Many risk factors have been identified, including cold weather, race distance (albeit with conflicting evidence between “staying distance” and “sprint distance” being higher risk), number of starts in a career and number of days in any one preparation, with none conclusively established in all cases. However, in horses with confirmed EIPH, avoidance of racing and training during winter may be beneficial in reducing disease progression and severity.
In addition, encouraging a steady increase in speed, particularly during training, may help to reduce the incidence of EIPH in those horses during training. Likewise, a settled midfield position during the early part of the race may help to protect against EIPH in horses that tend to have early speed or rapid acceleration.

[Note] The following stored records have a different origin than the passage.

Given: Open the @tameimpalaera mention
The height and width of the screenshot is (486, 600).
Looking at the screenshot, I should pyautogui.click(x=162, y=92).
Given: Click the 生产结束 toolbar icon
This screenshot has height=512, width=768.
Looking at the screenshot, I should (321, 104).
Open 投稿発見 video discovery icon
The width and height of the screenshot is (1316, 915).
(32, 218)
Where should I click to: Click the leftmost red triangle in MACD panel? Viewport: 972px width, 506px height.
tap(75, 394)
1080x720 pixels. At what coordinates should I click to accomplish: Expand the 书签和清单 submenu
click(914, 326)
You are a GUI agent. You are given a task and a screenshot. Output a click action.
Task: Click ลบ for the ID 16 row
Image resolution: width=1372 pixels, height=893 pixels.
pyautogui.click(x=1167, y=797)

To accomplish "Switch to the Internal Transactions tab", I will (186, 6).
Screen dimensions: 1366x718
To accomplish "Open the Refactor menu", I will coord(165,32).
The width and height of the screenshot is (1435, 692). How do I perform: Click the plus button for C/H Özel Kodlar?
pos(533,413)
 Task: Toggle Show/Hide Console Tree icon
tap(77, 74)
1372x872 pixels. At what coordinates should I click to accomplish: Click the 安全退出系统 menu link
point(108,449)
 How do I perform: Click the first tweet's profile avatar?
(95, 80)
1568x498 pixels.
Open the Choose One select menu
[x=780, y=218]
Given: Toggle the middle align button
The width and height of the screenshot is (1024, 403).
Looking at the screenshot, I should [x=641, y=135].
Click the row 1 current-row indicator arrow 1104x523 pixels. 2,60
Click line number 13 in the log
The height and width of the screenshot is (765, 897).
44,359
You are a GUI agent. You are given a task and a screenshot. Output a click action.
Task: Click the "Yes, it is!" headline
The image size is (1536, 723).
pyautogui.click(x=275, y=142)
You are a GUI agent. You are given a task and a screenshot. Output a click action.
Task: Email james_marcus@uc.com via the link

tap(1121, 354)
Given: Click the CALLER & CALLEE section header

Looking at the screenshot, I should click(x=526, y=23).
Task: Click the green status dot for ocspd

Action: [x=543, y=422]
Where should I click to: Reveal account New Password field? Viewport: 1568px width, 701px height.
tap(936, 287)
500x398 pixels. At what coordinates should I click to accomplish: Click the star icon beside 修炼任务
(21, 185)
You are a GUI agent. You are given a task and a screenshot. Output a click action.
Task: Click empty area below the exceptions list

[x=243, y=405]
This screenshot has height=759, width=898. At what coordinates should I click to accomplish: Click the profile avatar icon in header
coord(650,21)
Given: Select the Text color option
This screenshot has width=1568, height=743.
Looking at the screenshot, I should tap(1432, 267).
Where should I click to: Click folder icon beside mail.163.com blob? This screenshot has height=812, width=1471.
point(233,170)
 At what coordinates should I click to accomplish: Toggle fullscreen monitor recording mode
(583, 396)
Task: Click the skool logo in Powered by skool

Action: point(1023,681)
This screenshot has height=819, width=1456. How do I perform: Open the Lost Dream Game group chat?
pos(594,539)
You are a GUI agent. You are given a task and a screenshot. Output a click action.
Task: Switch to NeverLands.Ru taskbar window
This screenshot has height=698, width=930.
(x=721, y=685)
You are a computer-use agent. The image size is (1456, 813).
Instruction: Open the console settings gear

Respiratory diseases are common in equine patients and vary in severity, from subclinical disease to severe compromise and even death. Regardless of the disease, early detection and intervention is important to reduce the severity and progression of disease for non-infectious diseases.
Timely and accurate diagnosis of respiratory diseases requires accurate evaluation of clinical signs, consideration of patient signalment and history, and correct sampling techniques and sample handling based on the temporal aspects of each individual case.